Breqwatr Cloud runs managed Kubernetes clusters as a project-level resource. Each cluster is a set of OpenStack instances (one or more masters, one or more workers) that Magnum provisions, joins, and exposes to you as a normal Kubernetes API endpoint with a downloadable kubeconfig.

How it works

Strata (the Breqwatr Cloud Portal) sends cluster lifecycle requests to OpenStack Magnum, which uses the magnum_cluster_api driver to provision the underlying resources via Cluster API semantics. The actual nodes, networking, load balancers, and storage are OpenStack resources sitting alongside everything else in your project.

You don't run any management cluster of your own — it's all operator-side plumbing. The cluster you create is just the workload cluster.

What the Portal exposes

For each cluster you can:

  • Create — pick a cluster template (operator-supplied; defines the Kubernetes version, OS image, and driver), set node counts and flavors, optionally toggle a highly-available control plane.
  • View status and node detail — provisioning state (CREATE_IN_PROGRESSCREATE_COMPLETE), the master/worker layout, and the cluster's IP and API endpoint.
  • Download kubeconfig — single click once the cluster is ready.
  • Resize worker nodes — scale up or down. Master count is immutable.
  • Delete — tears the whole cluster down asynchronously.

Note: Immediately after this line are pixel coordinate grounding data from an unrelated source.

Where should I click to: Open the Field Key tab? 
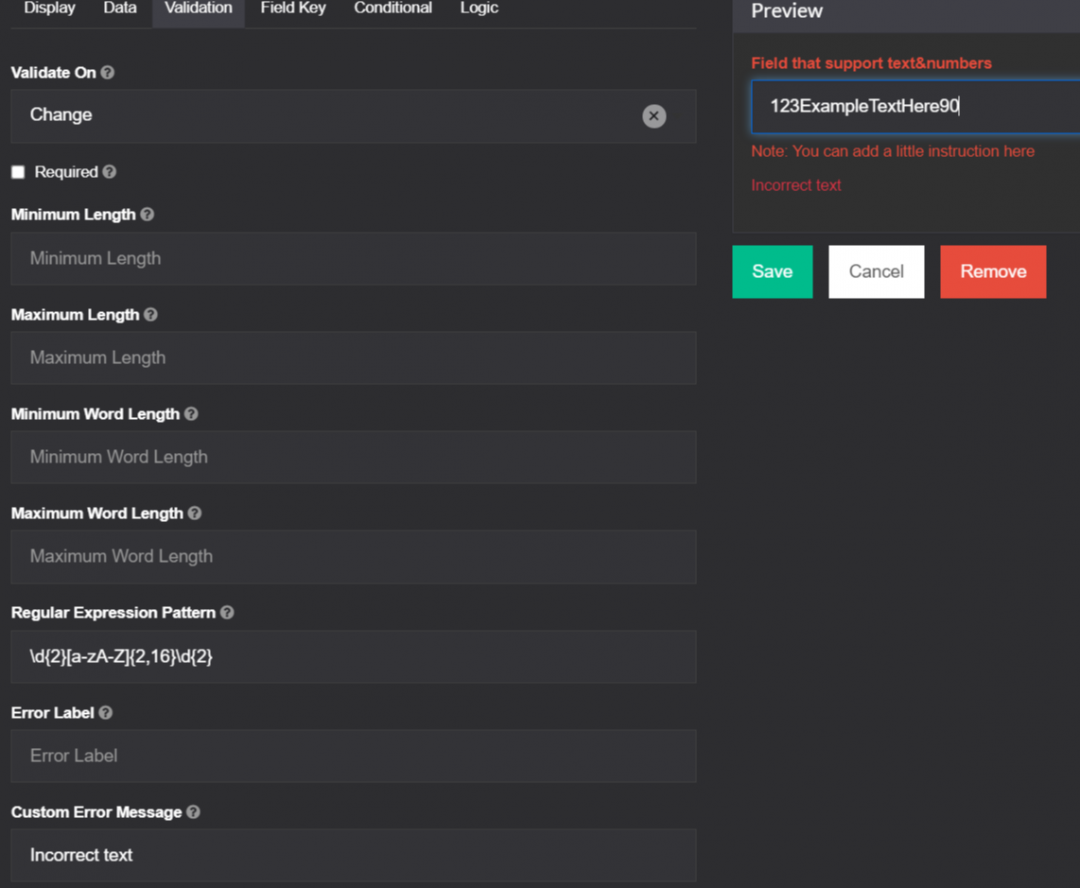pyautogui.click(x=292, y=8)
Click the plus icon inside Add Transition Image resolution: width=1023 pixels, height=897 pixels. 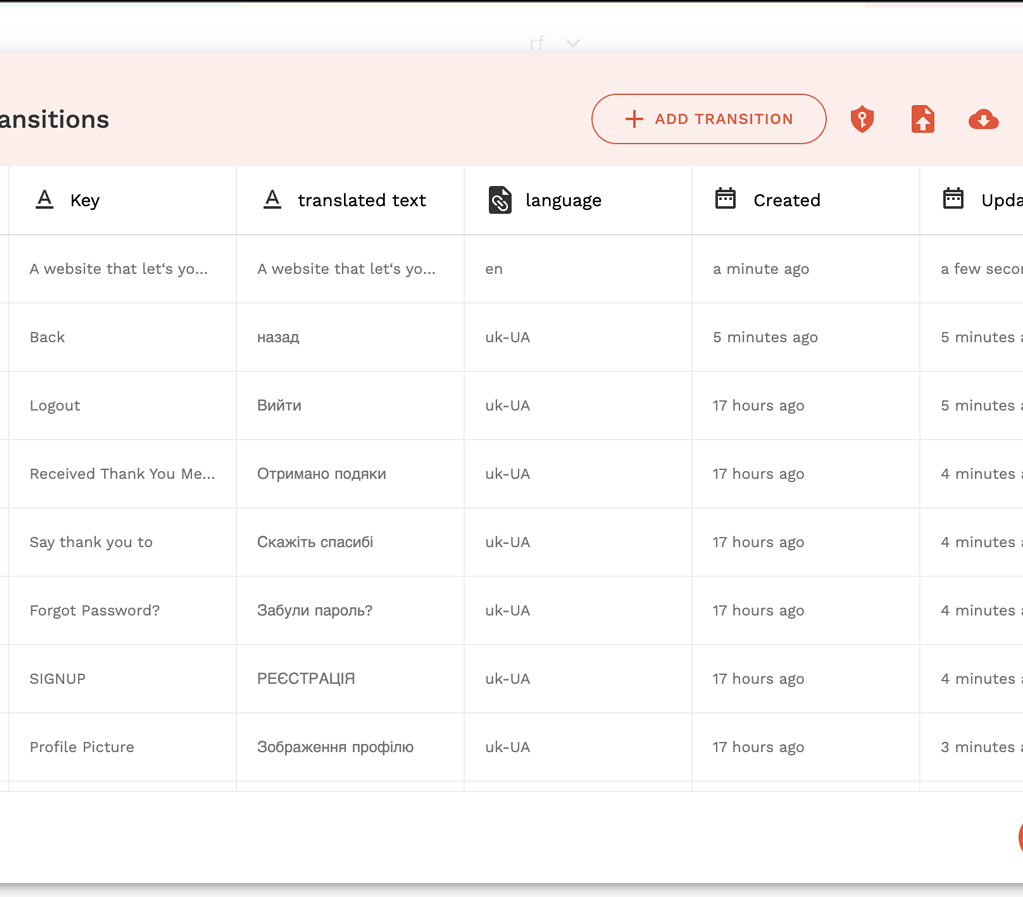point(633,119)
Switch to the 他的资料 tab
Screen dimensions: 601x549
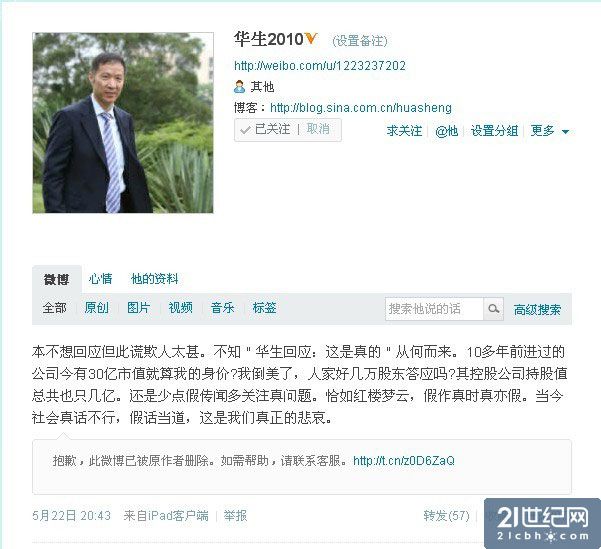point(154,279)
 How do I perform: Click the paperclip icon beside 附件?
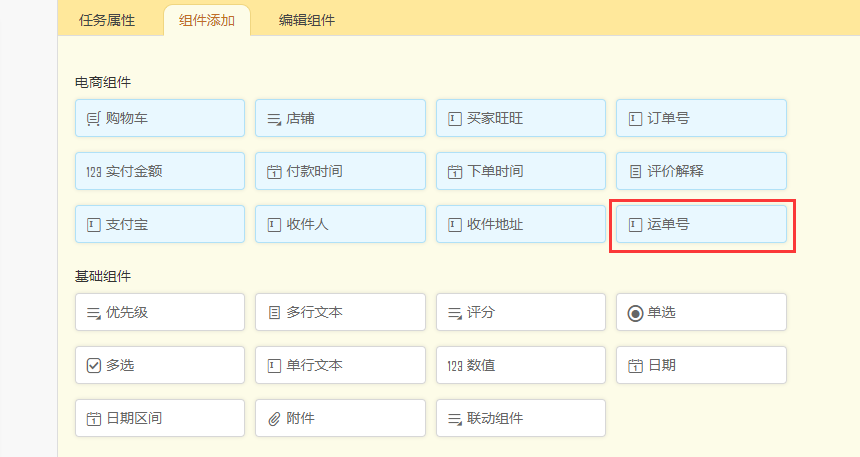point(274,419)
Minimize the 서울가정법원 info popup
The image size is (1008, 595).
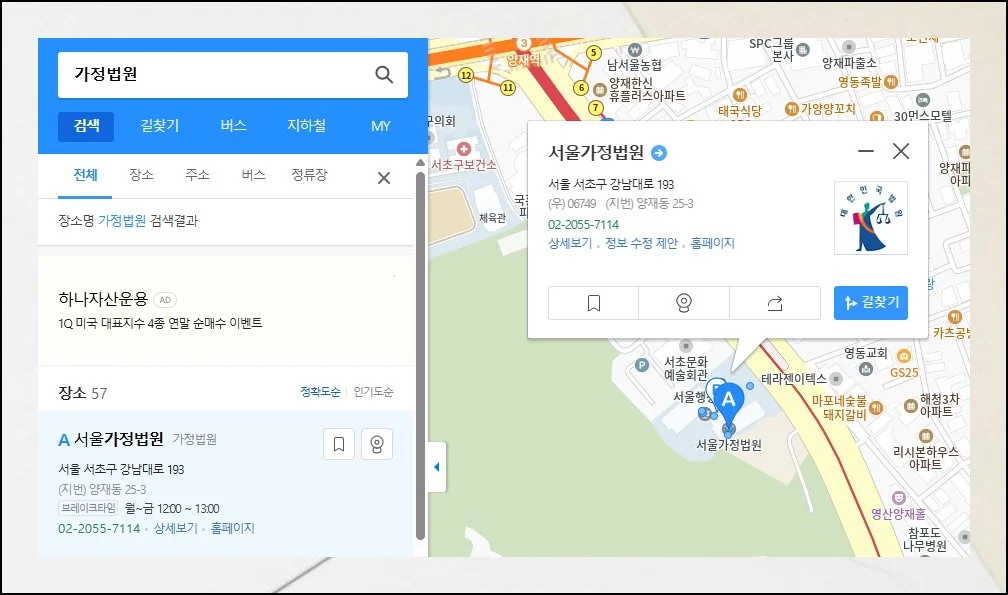point(866,152)
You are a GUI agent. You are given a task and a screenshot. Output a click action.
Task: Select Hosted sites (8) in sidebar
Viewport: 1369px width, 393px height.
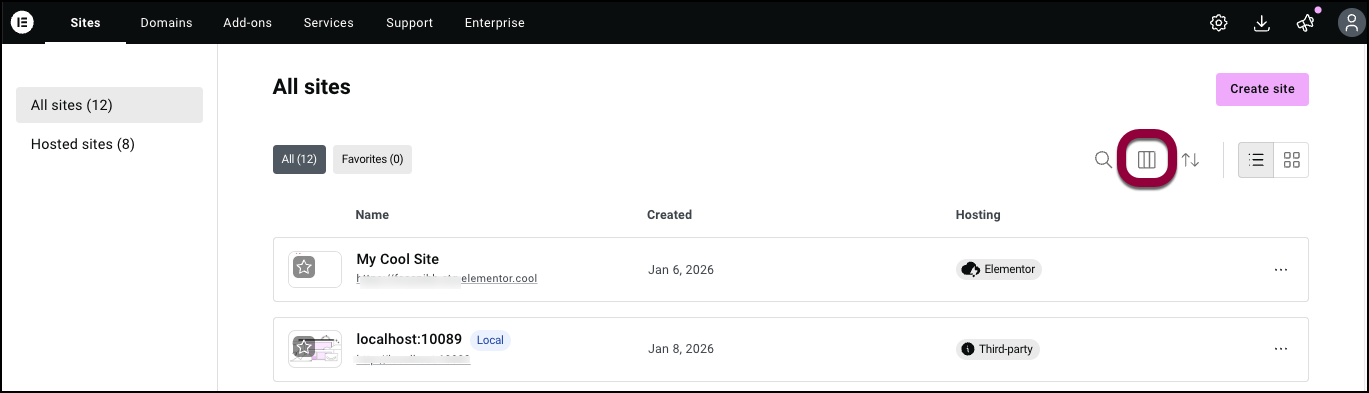pos(83,144)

Cluster templates control the heavy decisions (K8s version, OS image, networking driver). If you need one that isn't on the list, contact support.

Pages in this section

  • Create a Kubernetes cluster — the Portal flow end to end, plus the OpenStack CLI alternative.
  • Create a Kubernetes cluster with GPUs — GPU-flavor selection and the workload-side enablement (drivers, device plugins).
  • The Kubernetes AI sub-section covers cluster-side enablement for accelerator workloads — autoscaling, gang scheduling, KubeRay, Kubeflow, vulnerability-aware admission, and others. Those tutorials are mostly cloud-agnostic Kubernetes content (kubectl / helm / manifests) that runs the same way on any conformant cluster.

Prerequisites for this section

  • A project you can launch resources in (owner or admin role).
  • The kubectl CLI on your local machine for any post-cluster work.
  • An SSH key on your account — at least one key is required at cluster creation so you can reach the underlying nodes for debugging.